A little bit more details about the model itself. It’s a hierarchical multitask learning model, wherein previously, as I showed, the user input sequence goes in, then we create the input vector, and then we have a four-stack transformer, where the four-stack is understanding user intent, like whether you want to watch a movie versus a game, play games, whether you’re interested in horror shows versus comedy shows, and so on. Then the next one is a recommendation task, which is the next item prediction task. This is the foundation model. We were able to train it. This model is able to understand user preference very well, so that individual bespoke models do not need to reinvent the wheel. It’s much cheaper to train one foundation model than each of these individual bespoke models, relearning these user patterns again and again.
In all this, you might be wondering, where is the Harry Potter and what is the magic here? We just talked about ML. I would argue that the transformer as in the foundation model is the Harry Potter, and the personalization that it brings is the magic. Do you remember the UniCoRn model that I described? Nowhere was UniCoRn personalized. What we did is after we trained this foundation model, or the Harry Potter, I was able to bring that foundation model into UniCoRn, and within one go, one click, or one effort, we were able to personalize four different canvases directly by just leveraging the user foundation model. It bought a huge lift offline, both for search and recommendation tasks, 7% and 10% increase, as well as it was a pretty big lift online as well. I’m not allowed to talk about online metrics.
As you see, we saved a lot of effort because otherwise, the alternative is, for each of these different canvases, we would have had to think about how we personalize it, how we learn the tradeoff between context and relevance and personalization. Because this foundation model is so powerful and is capable of understanding the nuances of user preferences, by just combining it or bringing that information into UniCoRn model, we were immediately able to personalize search, personalize pre-query, which is a purely personalized canvas. We were able to personalize title-title recommendation, and so on. That’s where the magic happened. Here’s an example. The previous two rows is the result for query S. This is on one of the test profiles. This test profile, do not watch kids’ title.

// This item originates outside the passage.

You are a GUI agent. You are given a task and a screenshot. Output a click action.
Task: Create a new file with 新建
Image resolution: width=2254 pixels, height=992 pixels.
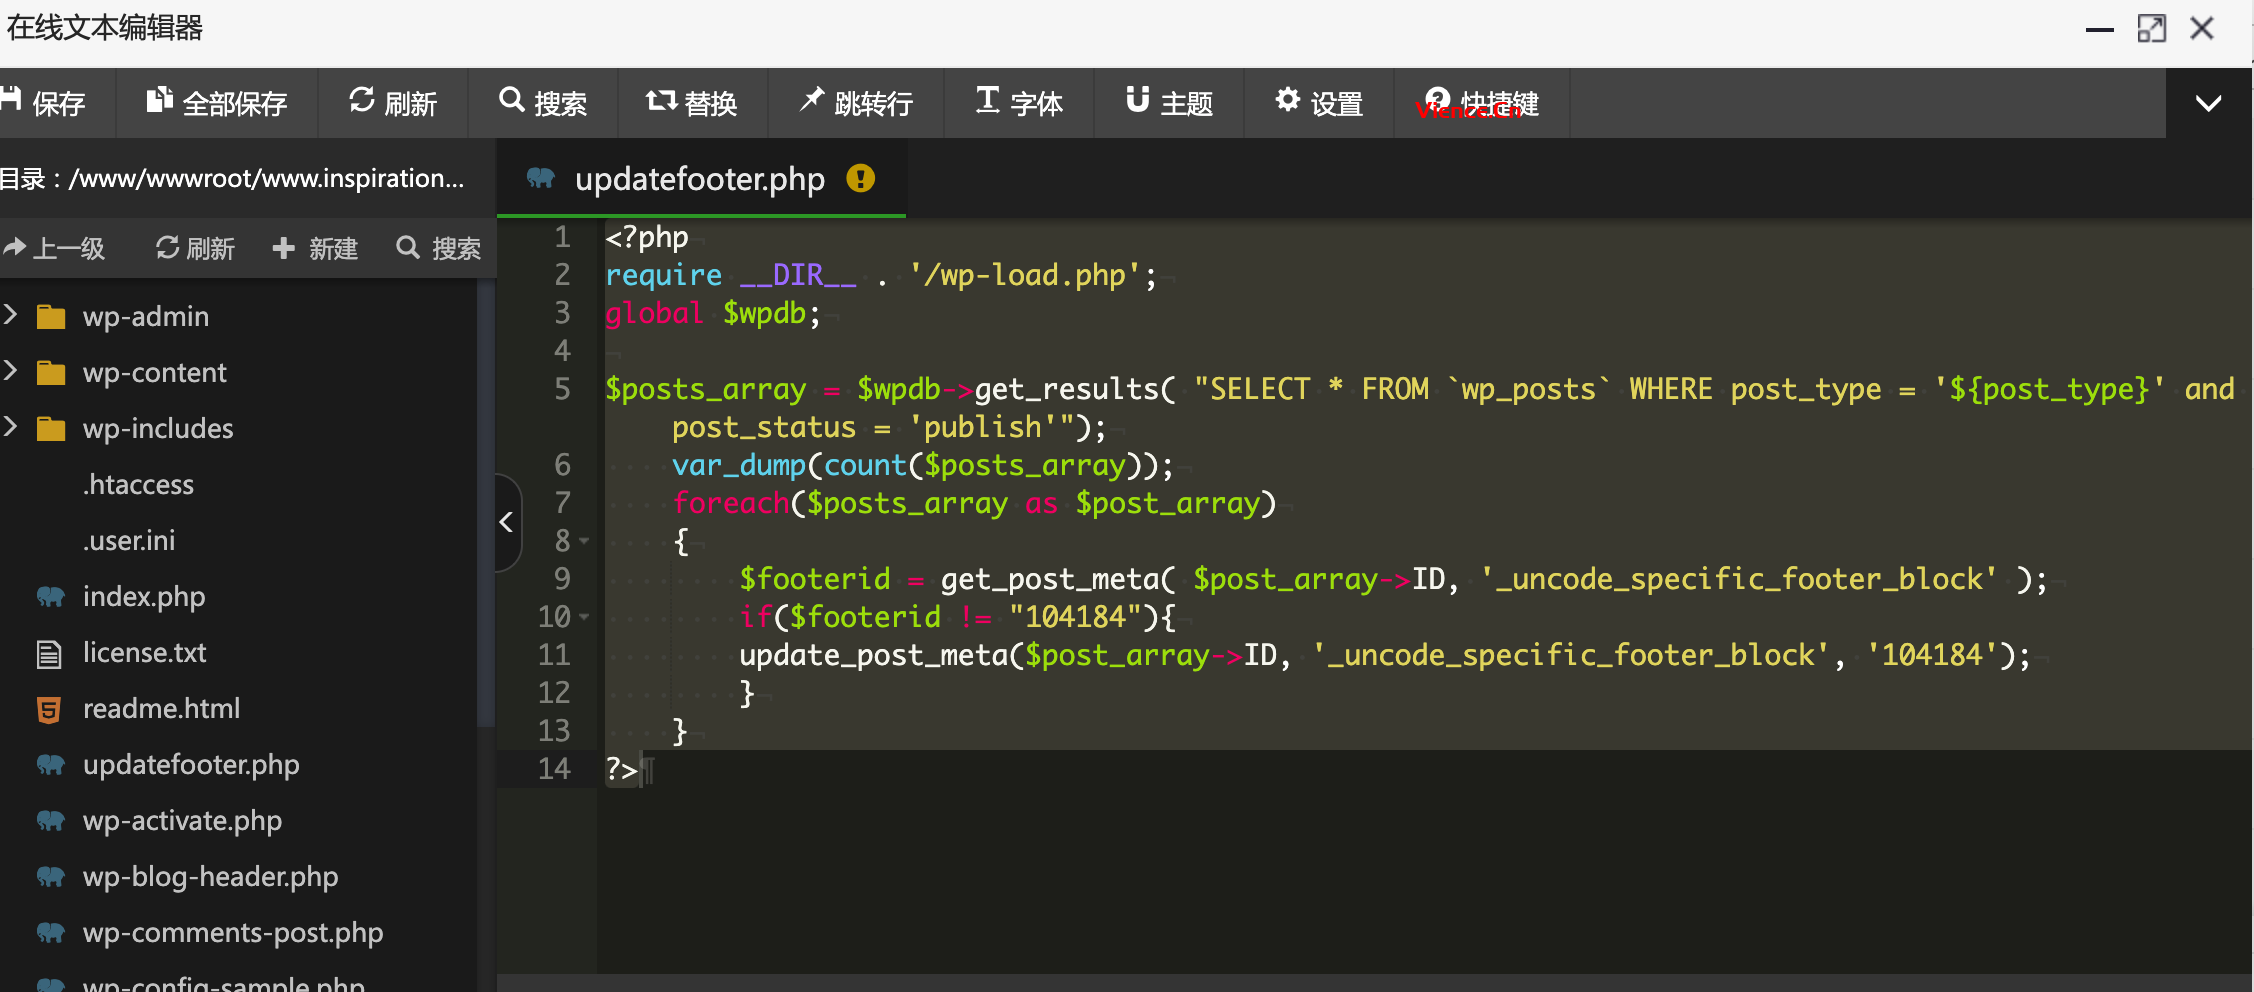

As you see, before we had foundation model injected, the first two rows are from pure UniCoRn results. There are some kids’ title. Even though most of the recommendation results are relevant, like Suits, Spy Game, and so on, Seinfeld, there are some kids’ title. After we put the foundation model into UniCoRn, those kids’ title were gone, and all the results became much more relevant. This is just an example, just motivating that we were able to not only bring in personalization with foundation model, but because the foundation model understands the user preference and nuances, we were able to do a good tradeoff between personalization and relevance.
What we covered so far. We developed a Unified Contextual Recommender model, UniCoRn, to power Netflix search and recommendations. Then we developed a large transformer-based foundation model to holistically learn member preferences, grounded in the Netflix content understanding. Then we leveraged the magic of FM, a foundation model in UniCoRn, to personalize all the search and recommendation tasks powered by it. It all looks great, but there were challenges. The first big promise then, before going to the challenges, is to truly leverage this magical power of foundation model, we went even beyond UniCoRn, and we were able to leverage this foundation model into other models that required personalization. We were able to successfully start within very short ramp-up time, personalize any canvas, because this foundation model learns personalization very well.
Challenges
What were some of the challenges? Of course, a large foundation model to be trained, we need a lot of training optimization, so efficient algorithm for training. There is a huge literature on optimizing a large foundation model now, including fast attention, and how we quantize the model, and so on. I’m just highlighting some of the challenges that we had to address, without going into details. Then substantial computing resource needed to be assured, including like thinking about how to best utilize the GPUs that we had, how to shard the data, how to optimize GPU training, and so on.
Then after the model was trained, this is a large model, how do we think about serving? How do we serve? Do we cache, do we not cache? Do we do some batch compute? How do we keep the latency of the downstream application like UniCoRn that is consuming the foundation model, while not blowing up the cost? Cost of productization was a big one, where we had to go with multi-GPU, both for training as well as inference, while figuring out how to optimize for cost, and also robust evaluation, both offline and online. For these challenges, I’m not able to share all the details, but these I think will be common among every company, every team that is trying to think about serving large models in really high production traffic. What are the other challenges? Personalization is good, but not in all cases. Over-personalization is not good.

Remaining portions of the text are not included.